Y así diciendo, coloca el tierno enfermo sobre la mesa. Armado de un separador, abro yo con precaución los párpados mientras el doctor cauteriza. A cada momento su frente se nubla y un gesto de desaliento se dibuja en aquella fisonomía de hombre honrado y de verdadero médico. Es que a pesar de tanta práctica y tanta escena análoga repetida, no puede ser indiferente ante tan terrible desgracia, que por no caer sobre un sér casi inconsciente es menos dolorosa.

Aquellos ojos no verán más.

Las cauterizaciones serán inútiles. La úlcera irá en aumento, y la ceguera eterna, incurable, es lo que espera a aquel sér raquítico, fruto del capricho de la sensualidad.

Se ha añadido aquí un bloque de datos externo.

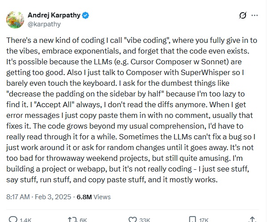Click the Andrej Karpathy display name
279x222 pixels.
click(54, 15)
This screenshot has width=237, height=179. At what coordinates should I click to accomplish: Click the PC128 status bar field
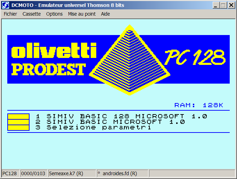point(10,173)
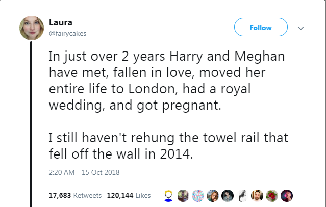Click the dark black-and-white liker avatar
The width and height of the screenshot is (326, 207).
click(x=228, y=195)
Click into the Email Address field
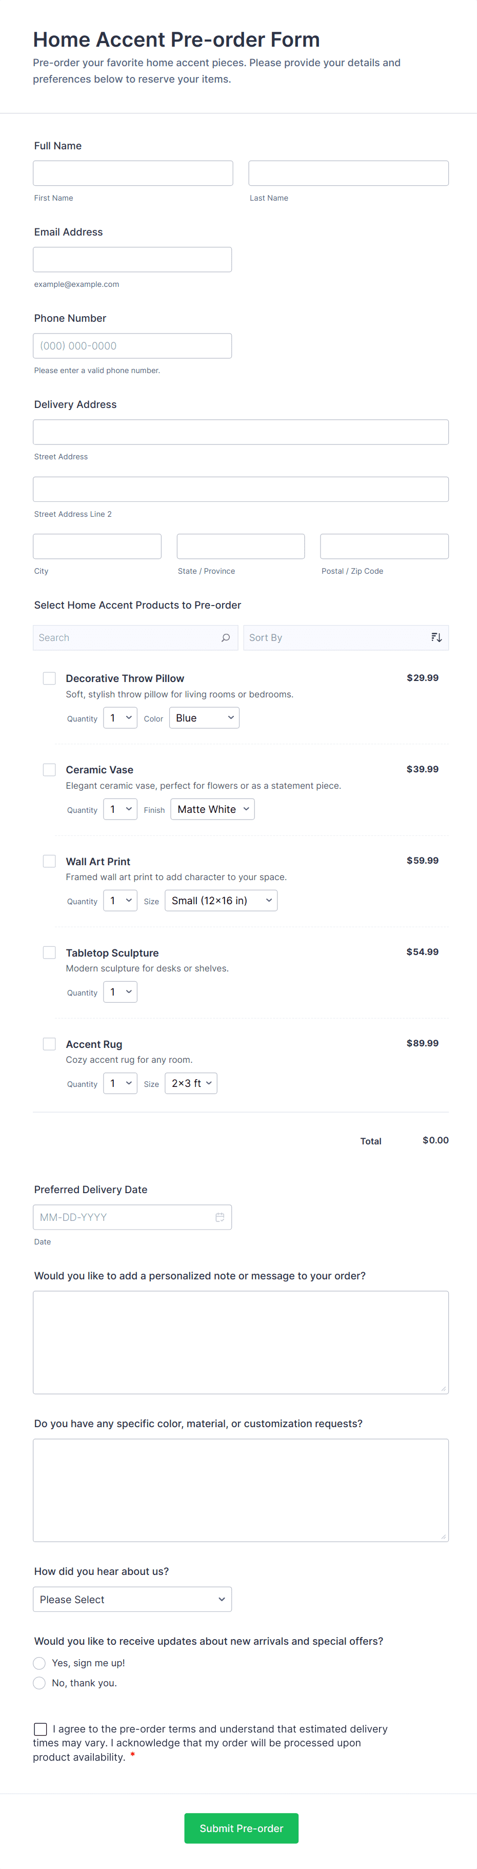Screen dimensions: 477x1869 (x=132, y=260)
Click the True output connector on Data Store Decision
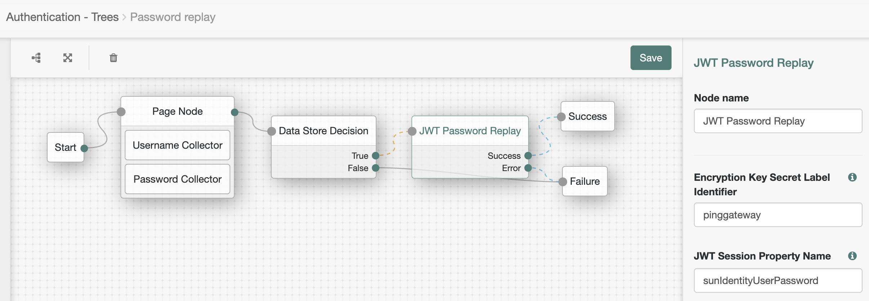 point(375,156)
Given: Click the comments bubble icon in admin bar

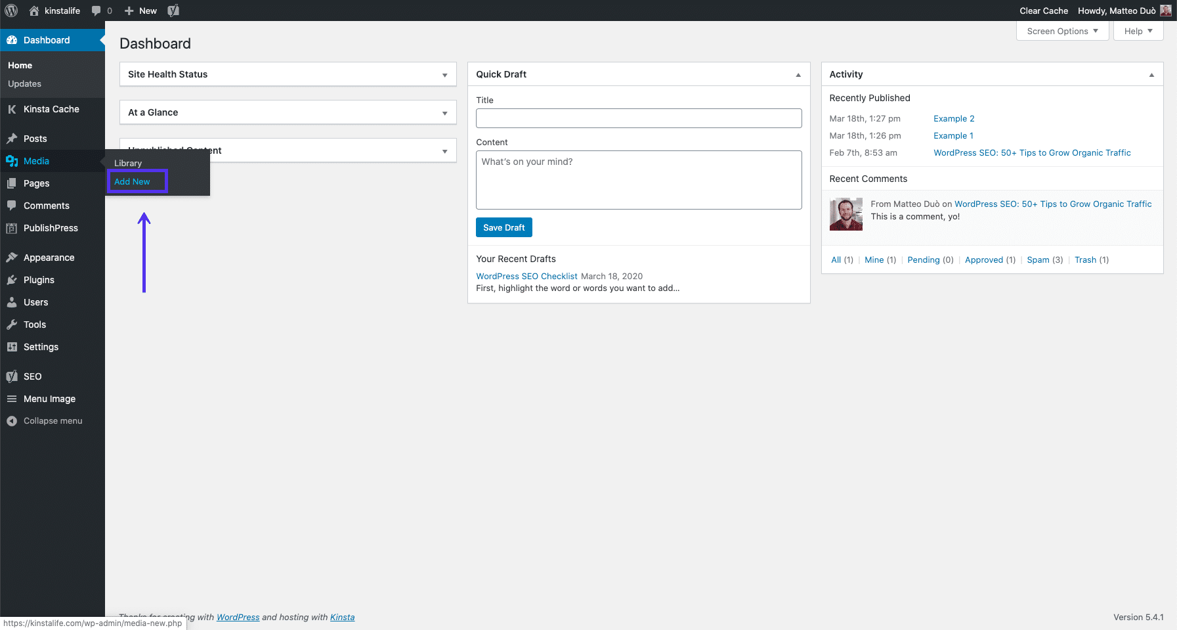Looking at the screenshot, I should [96, 11].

Aquellos gritos continuos de garganta débil, lejos de causarnos la habitual molestia que ocasiona la impaciencia de los recién nacidos, nos deja mudos de pena al vernos impotentes para prevenir lo irremediable. Y la madre ignorante, desesperada por la perspicacia innata del corazón, deja triste y silenciosa correr sus lágrimas amargas. «Y después de tanto sufrimiento ¿podrá ver mi hijo, doctor?» «¡Oh! tal vez sí, sí. En fin, veremos»—responde aquel noble médico, embarazado entre la mentira consoladora y la verdad terrible...

¡Pauvre petit!—me dijo—. El terreno, el terreno es lo principal... ¡Cuántos otros se han curado con este procedimiento!... Y al salir de la sala, en el pasillo, pude ver aún a la madre desesperada que había espiado a las últimas frases nuestras, llorando inconsolable.

¡Y ese pobre sér nacido al azar, de un contacto casual o mercantil, en el vertiginoso remolino de París, condenado a la tiniebla eterna, cuando pudo tal vez tener más que otros derecho a la luz!

¿Por qué la desgracia se abate sobre él? ¿Qué misterioso y fatal sino le condena víctima inocente e inconsciente? Misterio. ¿Por la miseria, por la ignorancia, por la incuria o por el vicio?...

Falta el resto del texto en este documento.